Shoestring Root Rot
Shoestring Root Rot
This fungus affects many trees and can grow to humongous proportions!
It can cause trouble to native trees all across North America.
Armillaria spreads by producing mushrooms or fruiting bodies. They appear around infected trees and produce spores that can travel great distances when picked up by wind.
Once a new tree is infected, the fungus attacks the “cambium” or living tissue. The tree can no longer transport the resources needed to the upper parts of the tree, and this process eventually kills it.
Armillaria moves through dead trees, roots, and soil by growing these rhizomorphs, which is how it can reach new trees. They can’t spread very far, but this is how the fungus usually spreads from tree to tree.
Several species of Armillaria threaten North American forests. Armillaria mellea mostly infects deciduous trees and can be found all over the country, but is doing the most damage in the southeastern U.S.
Forests with high numbers of hickory (Carya spp.) and oak (Quercus spp.) trees are very common in the southeast U.S. Both oak and hickory are hosts of shoestring root rot. Beech (Fagus spp.) is another very important forest tree in this region, and is also a host of A. mellea.

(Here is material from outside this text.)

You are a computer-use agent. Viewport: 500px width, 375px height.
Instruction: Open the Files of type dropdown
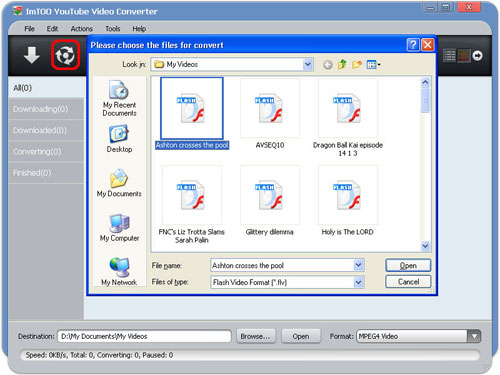coord(358,282)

Forest trees aren’t the only ones threatened by Armillaria mellea. Recently, this fungus has been found to be a threat to stone fruit (peach, pear, cherry, etc.) orchards.

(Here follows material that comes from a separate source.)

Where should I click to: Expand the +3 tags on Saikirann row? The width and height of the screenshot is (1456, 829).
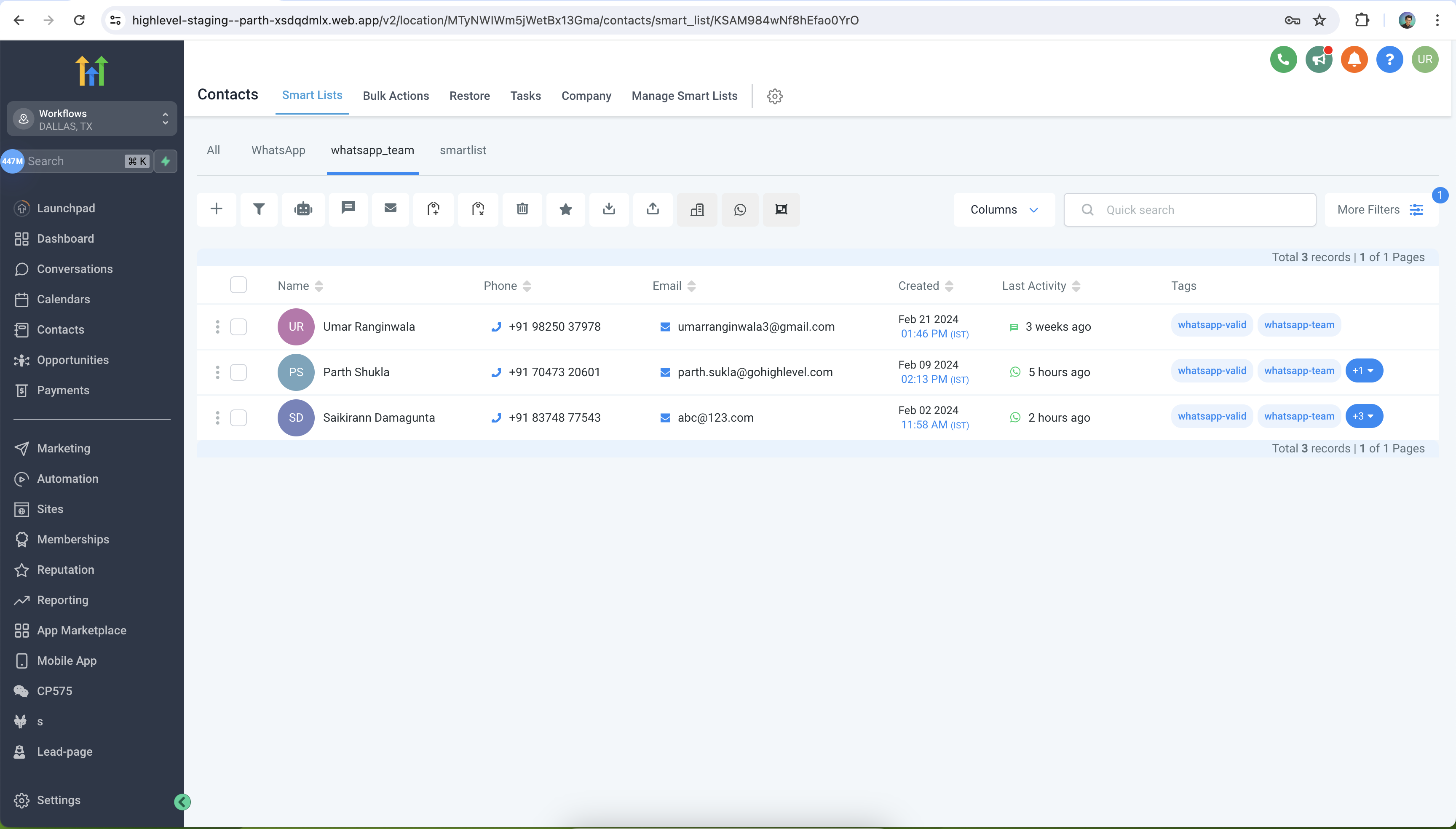point(1363,416)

Armillaria solidipes is another species of shoestring root rot and is a major problem for conifers in the U.S., especially the Pacific Northwest and the Rocky Mountains due to the high numbers of conifer forests in those regions.
Sitka spruce, grand fir, and douglas-fir are all important forest trees in the pacific northwest, and are all hosts of A. solidipes. Douglas-fir is a very important commercial species and a very popular Christmas tree species—it’s even the state tree of Oregon!
The U.S. Forest Service has reported finding A. solidipes on almost all common tree species and in all major forest types in the Rocky Mountain Region. It is very widespread, probably occurring in all forests in the region.
Malheur National Forest in Oregon is home to a very large infestation of A. solidipes. Because the rhizomorphs stretch from tree to tree underground, the fungus is considered one of the largest living things on the planet and is called the "Humongous Fungus ."
This ponderosa pine has been infected with shoestring root rot. Notice the brown needles, a sure sign of an unhealthy tree!
These dead standing and fallen trees are typical of large Armillaria disease centers. The fungus rots the base of the trunk and roots. This causes trees to die, become unstable, and eventually break at the base.
Removing infected trees from the area is the first step in managing this disease. “Destumping” is the removal of old infected stumps. Since the fungus can survive in dead wood and roots, this needs to be done before the area can be replanted.
Once the infection is stopped or slowed, new resistant trees can be planted. If the same trees are planted that were there before, any Armillaria fungus persisting on the site could infect them again.
Firebreaks (or sections of forests without any plants) are used to stop forest fires from spreading. The same method can be applied to stopping Armillaria from spreading. If the break is large enough, the rhizomorphs will not be able to find new host trees, and will eventually die out.
Birch and larch have both been found to be resistant to Armillaria, and do well in disturbed soil. After growing resistant trees on the site, less resistant (host) trees can be replanted, as the fungus will have died out.